Ya ha amanecido y el resplandor matutino me trae la vigilia. Me levanto y percibo en tu cara la tristeza. Tus facciones se vuelven transparentes y me dejan ver la gran batalla que se libra en tu interior: te sientes despojada y tus reacciones brincan del amor a la desilusión; de la resignación a la angustia; de la aceptación al odio. Encarar este día te pesa tanto que ni siquiera tocas tu desayuno y apenas abres los ojos. Nadie puede acompañarte ni padecer por ti. Las personas que te amamos te consolamos, pero ninguno puede relevarte para que tengas una tregua. Imposible.

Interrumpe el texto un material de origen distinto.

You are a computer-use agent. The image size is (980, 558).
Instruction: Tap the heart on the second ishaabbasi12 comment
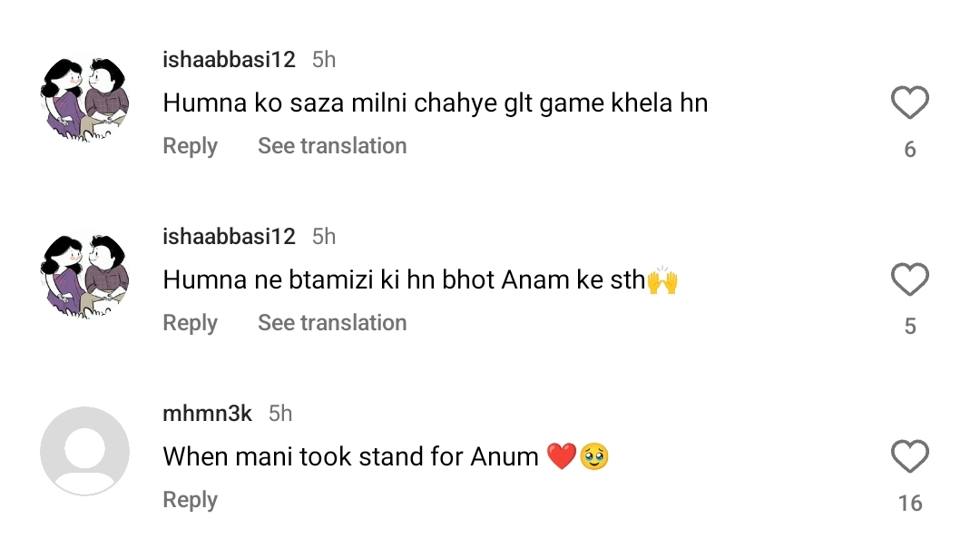908,279
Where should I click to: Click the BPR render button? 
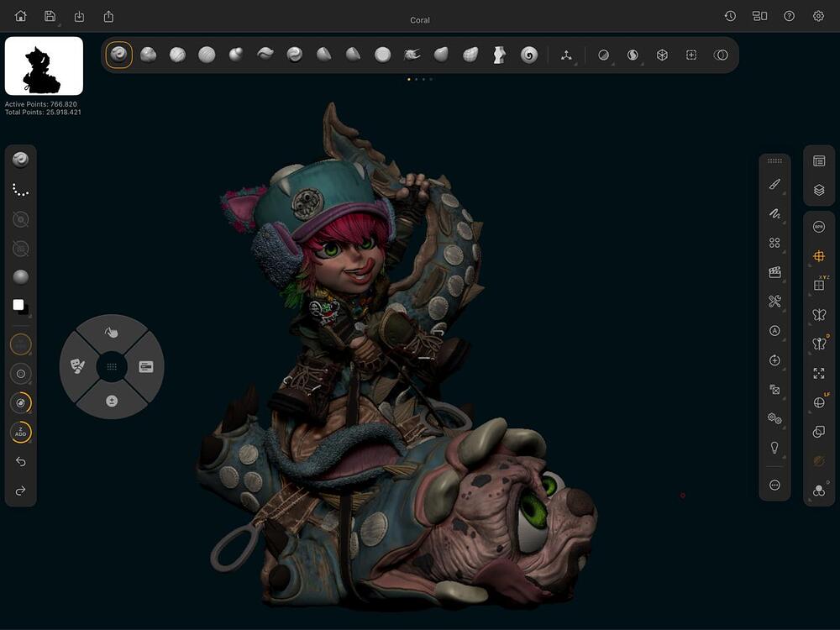819,227
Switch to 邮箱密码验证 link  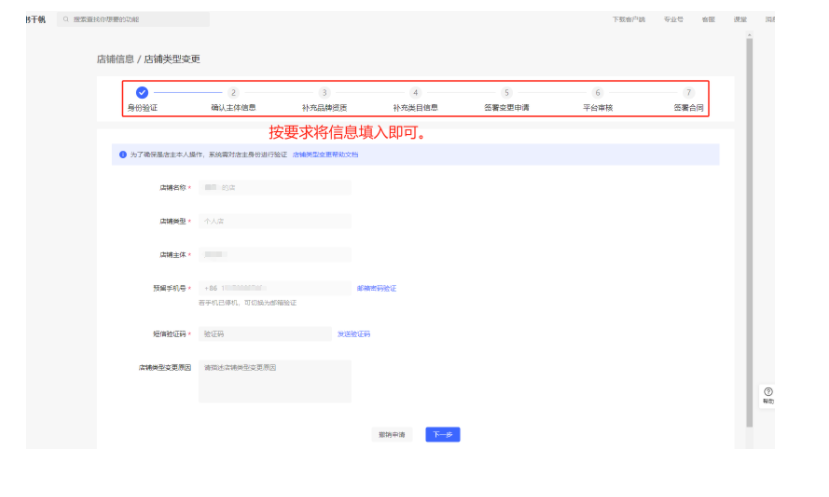point(376,288)
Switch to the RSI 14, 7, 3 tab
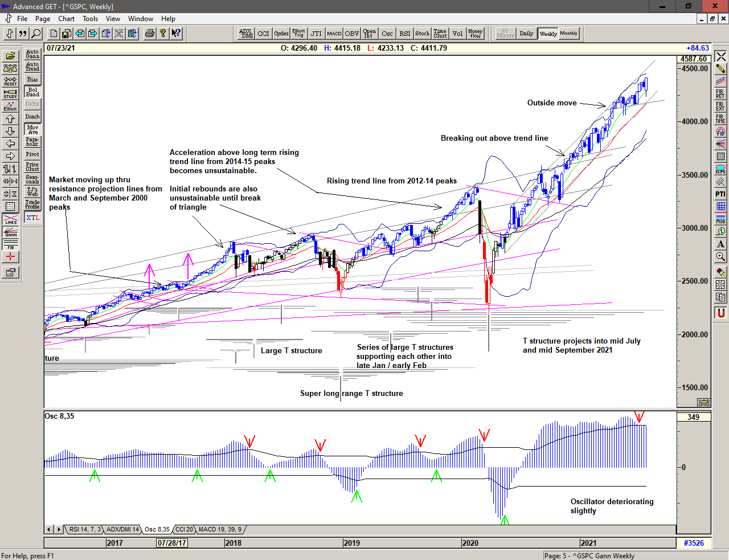Screen dimensions: 729x560 [x=85, y=529]
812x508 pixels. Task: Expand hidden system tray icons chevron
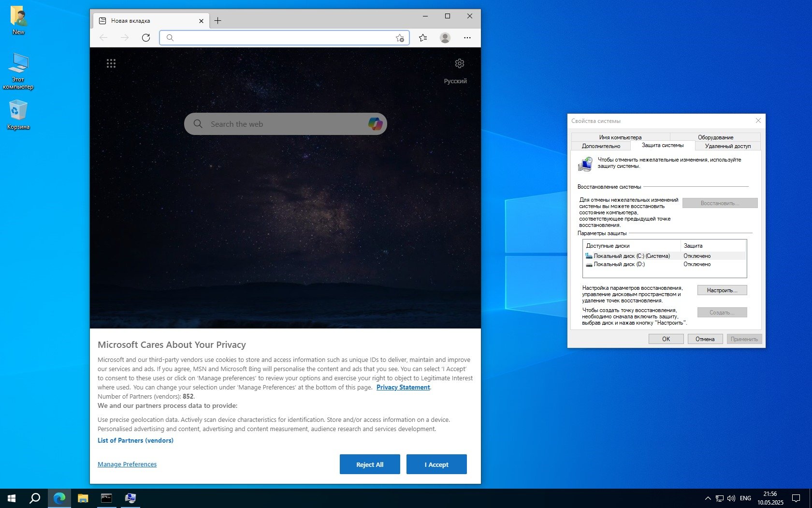[708, 498]
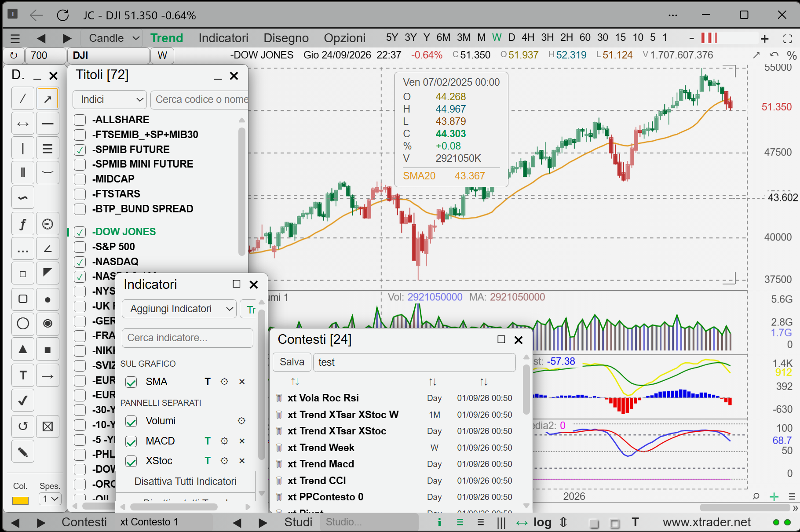Toggle the log scale button

coord(542,522)
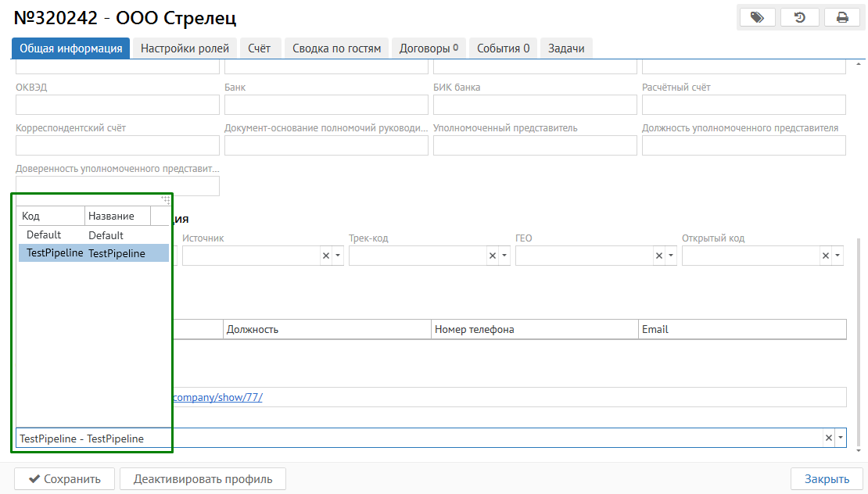Clear the ГЕО field using the X icon

(x=659, y=256)
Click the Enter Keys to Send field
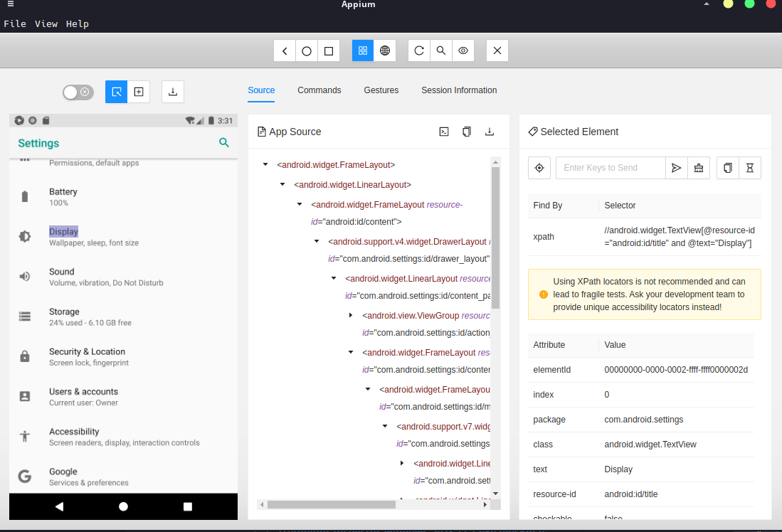This screenshot has width=782, height=532. coord(611,168)
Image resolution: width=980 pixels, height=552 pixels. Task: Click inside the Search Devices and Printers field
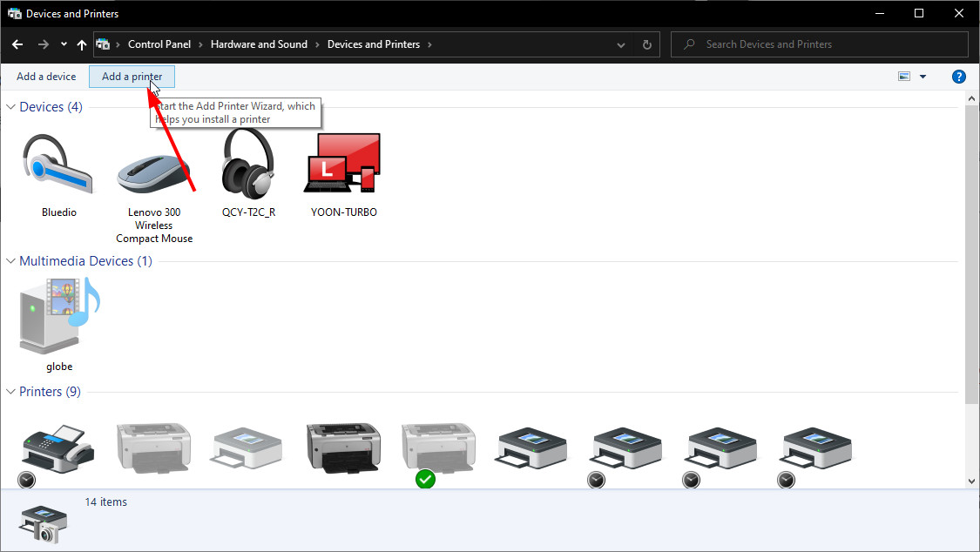(819, 44)
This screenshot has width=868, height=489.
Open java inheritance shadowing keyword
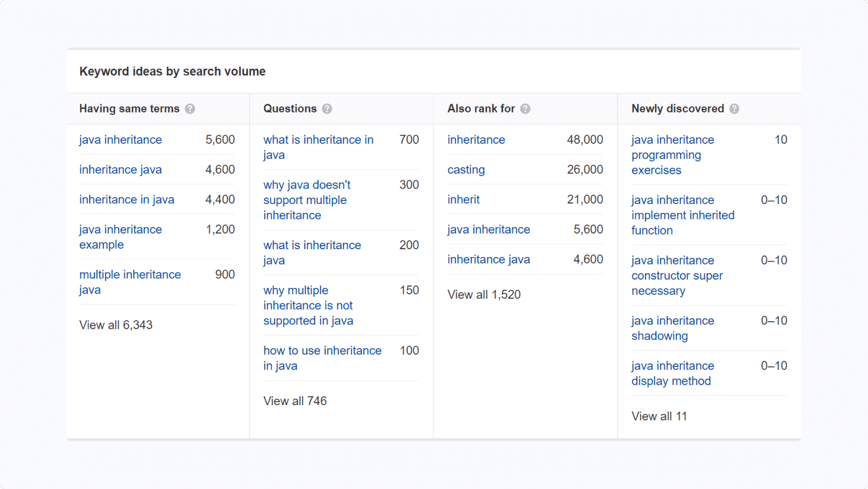pos(672,328)
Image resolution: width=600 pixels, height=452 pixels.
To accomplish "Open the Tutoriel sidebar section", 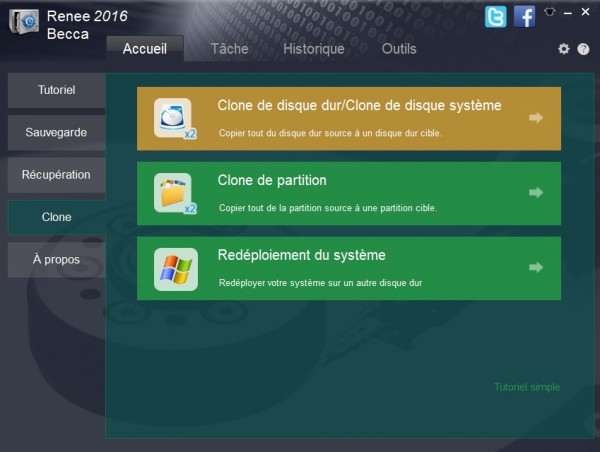I will (x=56, y=90).
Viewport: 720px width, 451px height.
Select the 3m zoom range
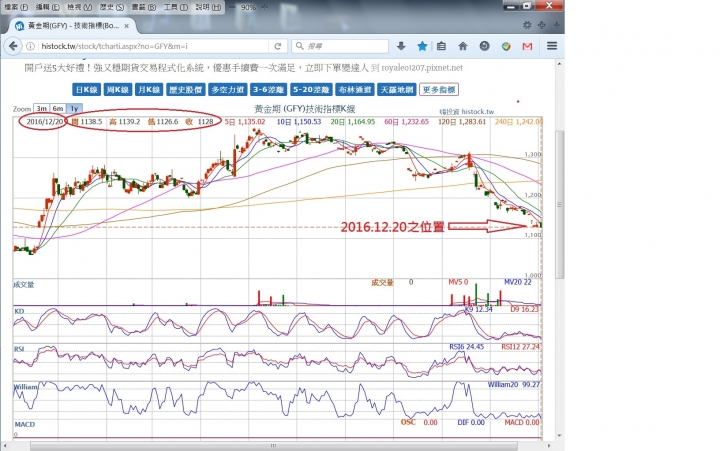[x=42, y=108]
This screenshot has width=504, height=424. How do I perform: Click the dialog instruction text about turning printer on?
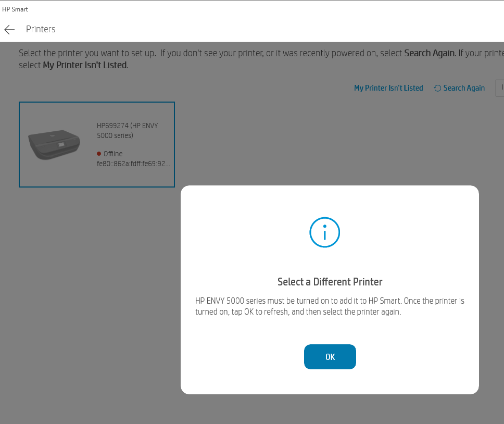click(330, 306)
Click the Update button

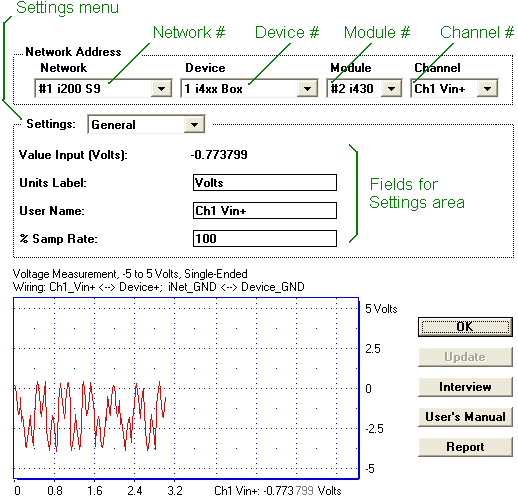tap(465, 357)
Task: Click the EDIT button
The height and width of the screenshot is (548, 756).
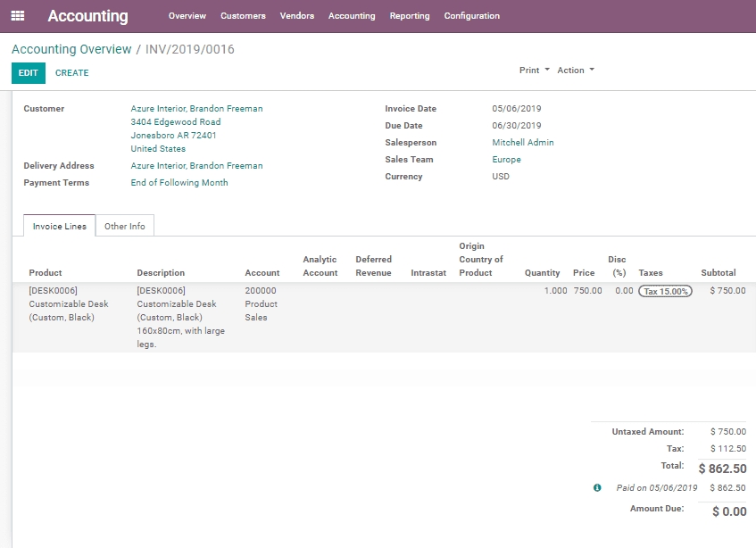Action: [28, 72]
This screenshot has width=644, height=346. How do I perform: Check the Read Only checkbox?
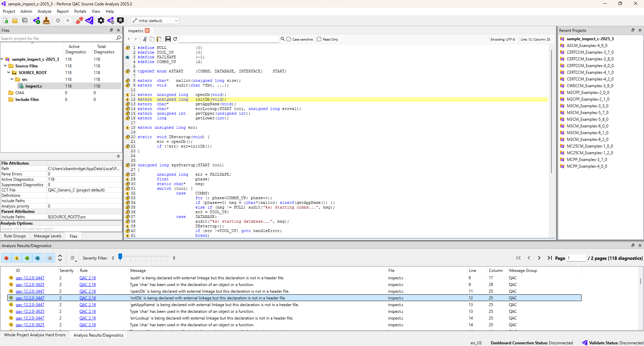coord(319,39)
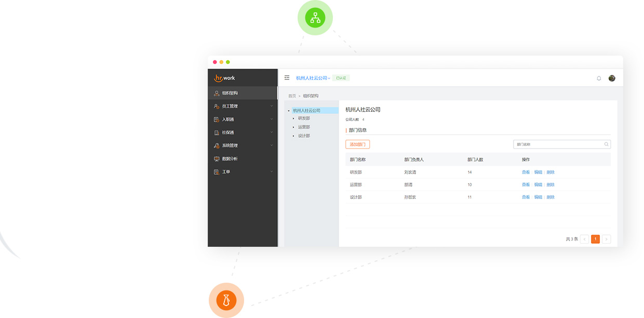
Task: Click the 部门名称 search input field
Action: click(x=558, y=144)
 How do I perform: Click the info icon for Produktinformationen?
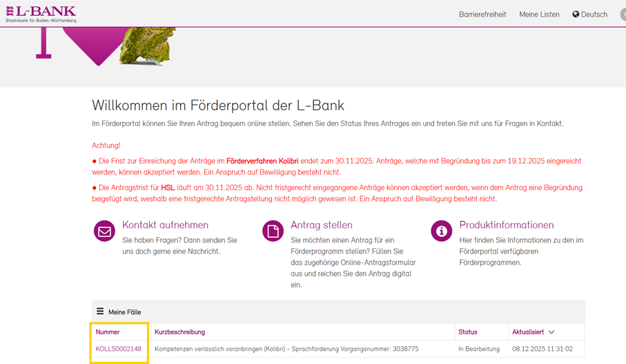point(441,232)
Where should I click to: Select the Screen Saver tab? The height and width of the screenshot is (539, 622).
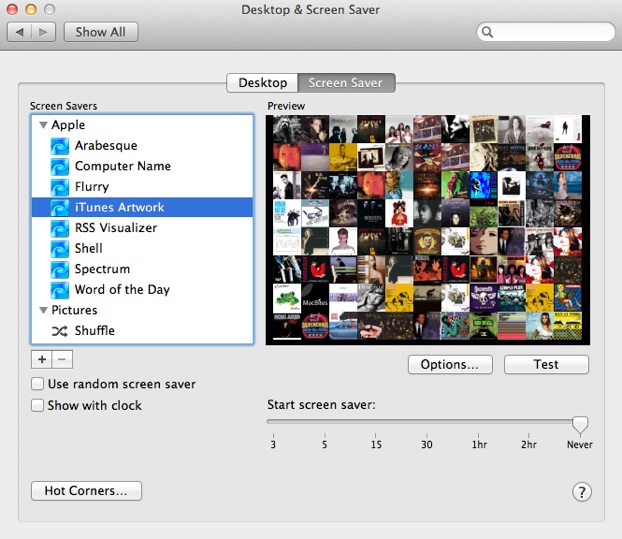click(346, 83)
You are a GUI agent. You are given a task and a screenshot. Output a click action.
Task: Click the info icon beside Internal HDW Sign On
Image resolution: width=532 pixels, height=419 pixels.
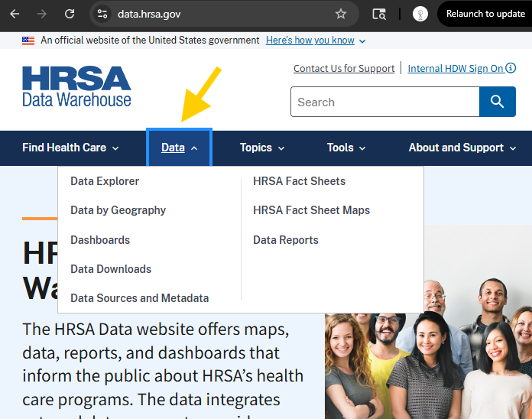click(x=511, y=68)
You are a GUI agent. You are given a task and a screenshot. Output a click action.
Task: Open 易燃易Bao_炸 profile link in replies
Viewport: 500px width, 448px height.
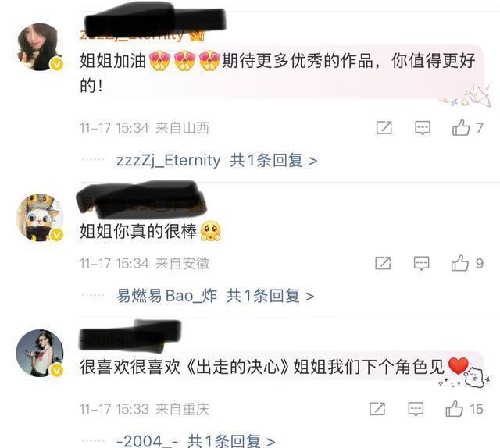pos(166,296)
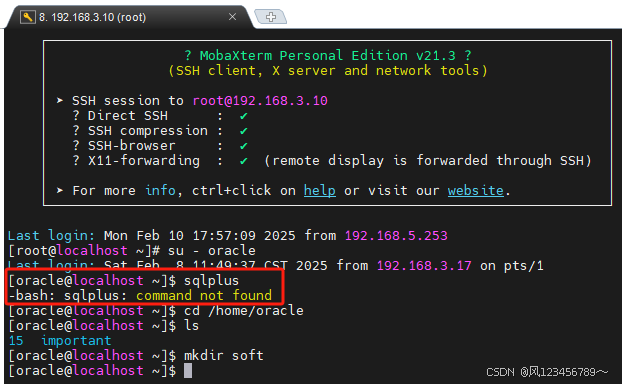Viewport: 622px width, 384px height.
Task: Click the yellow command not found message
Action: (204, 296)
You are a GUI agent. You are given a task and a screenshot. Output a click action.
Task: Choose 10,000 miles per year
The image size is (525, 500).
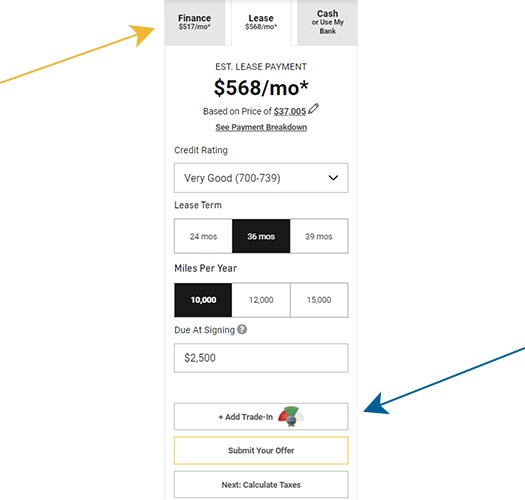pos(203,300)
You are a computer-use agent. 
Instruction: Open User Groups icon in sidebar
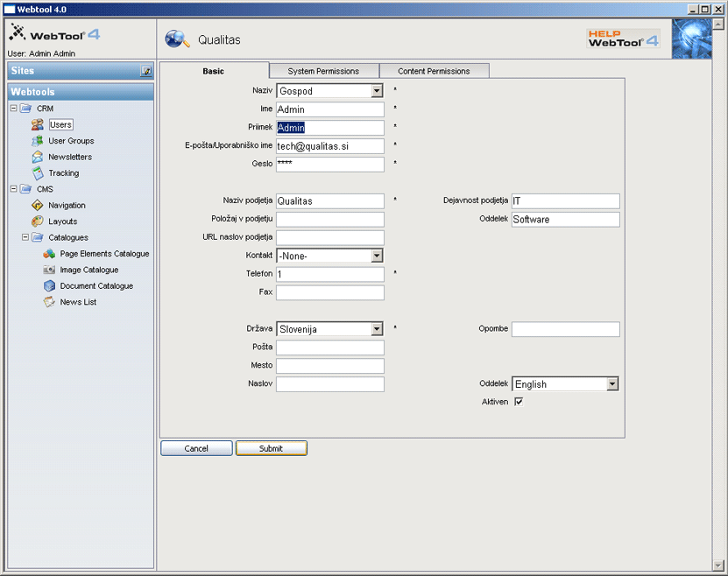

Tus pisadas interiores se oyen alejarse por el corredor. Cada vez más suaves. Te detienes. Entonces cobras fuerzas y te despides. Me gustaría tener en mis manos elementos que pudieran darte paz y, más que eso, quisiera poder cambiar el destino. Desgraciadamente, lo único que puedo ofrecerte es un “adiós” y todo mi cariño. Cierro los ojos e imagino que, a cada zancada, la vida te saquea. Un paso: tu familia. Otro paso: tu salud. Otro paso: la esperanza. Otro… qué bueno, ya no se escuchan más.

Las lágrimas brotan a chorros rompiendo la presa que las contiene y arrasan todo lo que encuentran. No puedo parar, experimento un gran dolor y no puedo detenerlo. ¡Cómo quisiera que essto no fuera más que una pesadilla! Pero el desenlace final no cambia nunca a pesar del dolor.

Han pasado ya varios días e incontable llanto. Tu ausencia abarca cada rincón, cada situación, cada objeto, cada emoción. Mi mirada se pierde en la infinitud de la ventana, mientras contemplo la impotencia de mis actos. Los árboles del patio me recuerdan que la vida no permitió que todo fuera diferente. Tú, simplemente, ya no barrerás sus hojas caídas. Nunca sospeché la intensidad de estas sensaciones. Me desgajo, me rompo, y no sé si alguna vez mis partes volverán a estar unidas.

Este cuarto es muy oscuro; no puedo verte. Las sombras me rodean y, sin embargo, la luz matinal resplandece afuera. El alivio que me queda es el amor de los seres queridos, en medio de la soledad del sufrimiento. Repentinamente la vida se aclara; ya no es tan gélida esta casa. Estamos juntos.